É, mais um Natal que chega, e ainda podemos enxergar que a situação permaneça a mesma, em favelas, vilas periféricas das cidades, acampamentos improvisados de gente pobre e miserável, migrantes e refugiados aqui no nosso Brasil e em todo o mundo, o mercado conta com um poder sedutor de consumo suficiente para esconder e até negar essa realidade. Pois até a Constituição Federal enxerga, e reconhece a necessidade de se “erradicar a pobreza e a marginalização e reduzir as desigualdades sociais e regionais”. E mesmo para quem não tem fé na encarnação de Deus, naquela Criança – O Cristo, o fato de quanta gente ainda vai passar esse natal sem um teto que lhe abrigue, quantas mães ainda terão de parir seus filhos e filhas em acampamentos improvisados, cortiços, subhabitações e favelas, não permite esconder a injusta desigualdade que a celebração do Natal revela uma distância concreta, refletida na grande diferença existente entre os berços dos bons hospitais e a manjedoura.

Natal data cheia de alegria, porém com muita tristeza, pois pela força da injustiça social, não se cria uma historicidade, e nem tão pouco se lembra, do nascer como esta criança de Belém, pois nenhum presente recebeu apenas faixas e o calor de uma vaca e de um jumentinho, apenas se troca às vezes por um “gato na energia” ou o calor do carvão em uma lata; não se assume a revolução marcada por um nascimento, pois tentar-se-á apagar as mazelas que deverá sofrer pela caridade e solidariedade, porque é Natal.

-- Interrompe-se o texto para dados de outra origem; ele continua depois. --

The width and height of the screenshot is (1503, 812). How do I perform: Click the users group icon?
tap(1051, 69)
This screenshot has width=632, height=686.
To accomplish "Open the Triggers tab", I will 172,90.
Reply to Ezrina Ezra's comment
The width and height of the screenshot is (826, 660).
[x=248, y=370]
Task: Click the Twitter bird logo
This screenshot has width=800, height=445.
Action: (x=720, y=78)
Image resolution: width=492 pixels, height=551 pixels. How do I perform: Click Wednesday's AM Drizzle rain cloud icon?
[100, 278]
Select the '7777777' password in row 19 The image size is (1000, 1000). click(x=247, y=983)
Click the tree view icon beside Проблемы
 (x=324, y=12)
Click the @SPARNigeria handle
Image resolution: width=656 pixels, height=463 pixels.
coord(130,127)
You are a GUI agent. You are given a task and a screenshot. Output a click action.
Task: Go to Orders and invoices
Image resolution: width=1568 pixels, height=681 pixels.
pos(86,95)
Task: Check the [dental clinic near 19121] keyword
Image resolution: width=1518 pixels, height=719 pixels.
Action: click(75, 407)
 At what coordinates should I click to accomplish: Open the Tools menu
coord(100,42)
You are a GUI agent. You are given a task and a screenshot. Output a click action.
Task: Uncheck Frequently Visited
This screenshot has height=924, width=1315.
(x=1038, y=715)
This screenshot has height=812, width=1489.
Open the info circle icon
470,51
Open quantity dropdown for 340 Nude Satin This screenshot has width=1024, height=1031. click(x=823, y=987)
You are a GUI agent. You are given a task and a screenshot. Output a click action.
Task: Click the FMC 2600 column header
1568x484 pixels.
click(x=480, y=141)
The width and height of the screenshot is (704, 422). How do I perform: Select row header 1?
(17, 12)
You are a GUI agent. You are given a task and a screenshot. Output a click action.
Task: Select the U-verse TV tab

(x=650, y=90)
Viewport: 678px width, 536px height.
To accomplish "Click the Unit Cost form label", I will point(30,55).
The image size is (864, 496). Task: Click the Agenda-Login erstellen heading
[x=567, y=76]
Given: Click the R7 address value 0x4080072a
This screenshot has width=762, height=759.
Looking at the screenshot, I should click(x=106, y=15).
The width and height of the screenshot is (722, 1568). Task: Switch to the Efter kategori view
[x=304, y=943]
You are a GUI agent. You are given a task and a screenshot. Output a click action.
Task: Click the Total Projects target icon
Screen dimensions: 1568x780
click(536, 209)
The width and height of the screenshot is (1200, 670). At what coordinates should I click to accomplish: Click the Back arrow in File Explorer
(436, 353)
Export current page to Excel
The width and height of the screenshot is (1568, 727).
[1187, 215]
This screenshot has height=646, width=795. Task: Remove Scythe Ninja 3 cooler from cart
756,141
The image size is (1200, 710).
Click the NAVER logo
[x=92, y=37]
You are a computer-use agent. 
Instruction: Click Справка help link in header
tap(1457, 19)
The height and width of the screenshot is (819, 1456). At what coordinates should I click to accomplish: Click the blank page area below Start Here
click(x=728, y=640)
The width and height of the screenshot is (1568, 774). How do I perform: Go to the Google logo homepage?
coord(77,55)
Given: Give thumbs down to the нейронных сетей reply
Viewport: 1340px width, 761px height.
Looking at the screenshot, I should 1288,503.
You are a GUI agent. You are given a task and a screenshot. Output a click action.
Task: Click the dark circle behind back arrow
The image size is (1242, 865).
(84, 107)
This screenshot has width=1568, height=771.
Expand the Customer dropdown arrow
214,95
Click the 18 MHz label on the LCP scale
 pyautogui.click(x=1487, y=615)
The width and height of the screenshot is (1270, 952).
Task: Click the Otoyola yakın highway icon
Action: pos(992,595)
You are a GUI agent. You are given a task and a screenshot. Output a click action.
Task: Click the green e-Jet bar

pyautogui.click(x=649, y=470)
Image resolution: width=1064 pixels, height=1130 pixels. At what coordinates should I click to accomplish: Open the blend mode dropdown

É Natal... Não vamos esquecer que em nossos templos, igrejas e catedrais estaremos celebrando esta noite de luz nas maiores alegrias, cantatas, missas solenes, corais maravilhosos; nos vestiremos com a melhor roupa, os sinos soarão; mas as vezes não muito longe da li, nossos irmãos estarão com seus estômagos vazios; um bebe chorará por uma mamadeira, uma mãe partilhará um pãozinho com seus filhos, pois é a comida que tem para jantar; seus filhos na manhã de Natal por vezes brincará com um brinquedo catado num lixo, que foi descartado por quem ganhou um eletrônico de última geração, sua filha brincará de casinha com uma boneca jogada em um canto qualquer por outra menina qualquer que ganhou uma que fala e faz qualquer micagem que a eletrônica lhe permite; e os cantares em nossas igrejas se estivessem mais perto dos “pobres de Iahwe” se misturariam com o choro das mães em seus barracos ou sob as marquises das calçadas, e fariam um coro misto de alegria e dor, pois o Cristo nasceu para todos.

* Edil Tadeu Pereira França é Leigo Missionário da Consolata, teólogo e assessor da CTP Núcleo Cotia. Coordenador Ministério Leigo da Paróquia S. Judas Tadeu.